The iterative process of manually rearranging the protein complex can provide good results, but automated refinement modes are available. A simple interface is provided to the SASREF program through the sasref tab. Two SASREF refinement modes have available through SASpy:

  • local: quick search using limited translations and rotations of individual subunits. This mode is useful for small optimizations using the initial configuration as a starting point.
  • global: in this mode, SASREF will run longer to explore a larger solution space, allowing large changes in position and orientation of subunits.
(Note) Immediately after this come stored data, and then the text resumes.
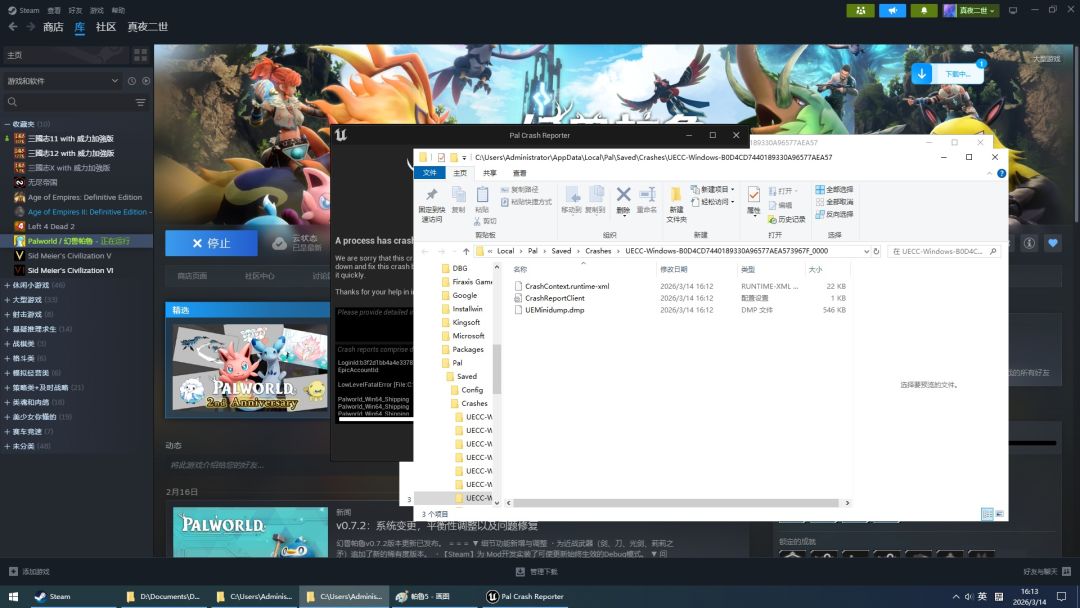This screenshot has width=1080, height=608.
Task: Click the heart favorite icon on Palworld page
Action: pyautogui.click(x=1053, y=243)
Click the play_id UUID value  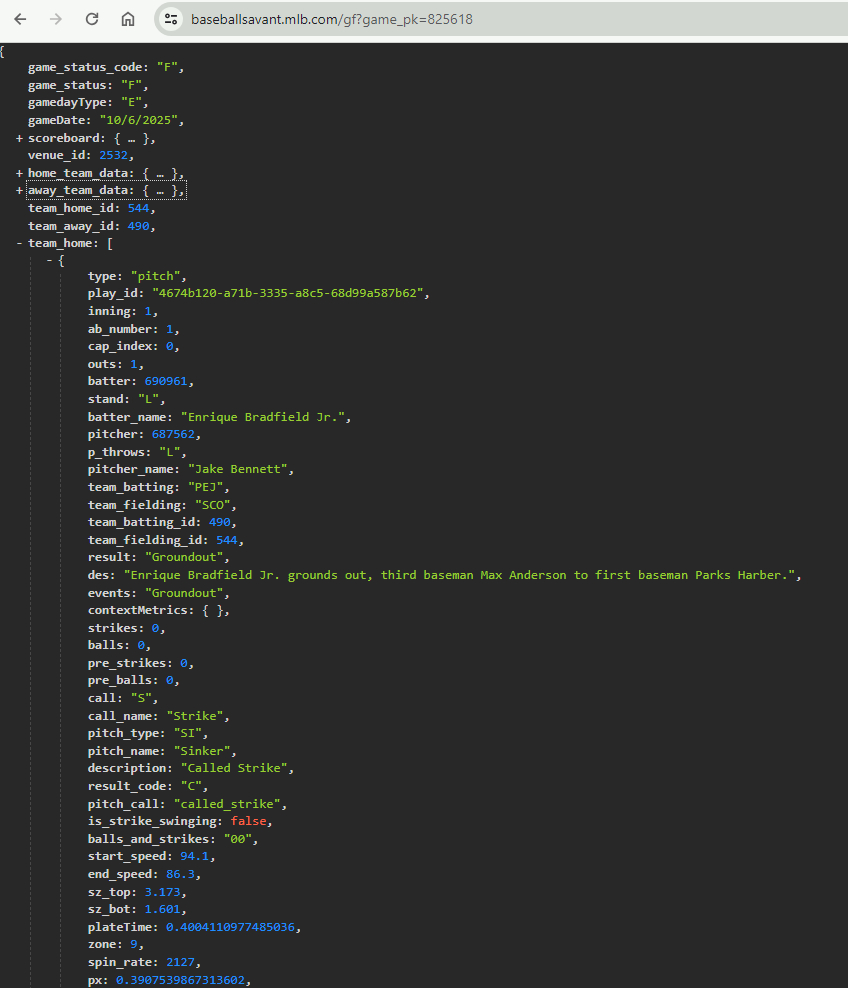tap(290, 294)
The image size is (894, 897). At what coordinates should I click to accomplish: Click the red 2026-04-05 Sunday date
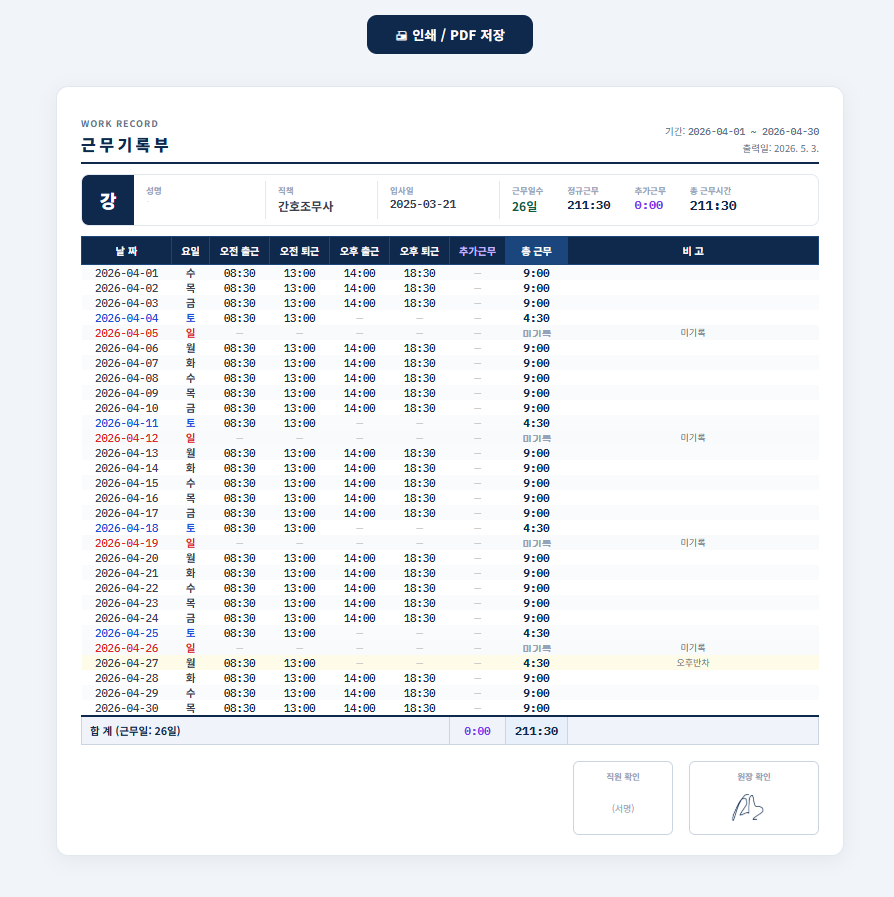pyautogui.click(x=126, y=333)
In this mode, the initial configuration of the complex is not relevant.

Once SASREF finishes, the obtained complex is written to file and the new fit to the experimental SAXS data is provided. The subunits on the PyMOL display are rotated and translated according to the SASREF results.

For cases where conformational changes are expected to explain the discrepancy between a high-resolution model and SAXS data, the SREFLEX program can be used through SASpy's srelex tab. If a single model is selected, SREFLEX will attempt to subdivide the molecule into subdomains to improve the modeling of conformational change. If more than one model is selected, SREFLEX will consider these as independent domains for the initial refinement stages. Once the SREFLEX calculations finish, the obtained fits are displayed and the corresponding models are written to file and loaded in the current PyMOL session.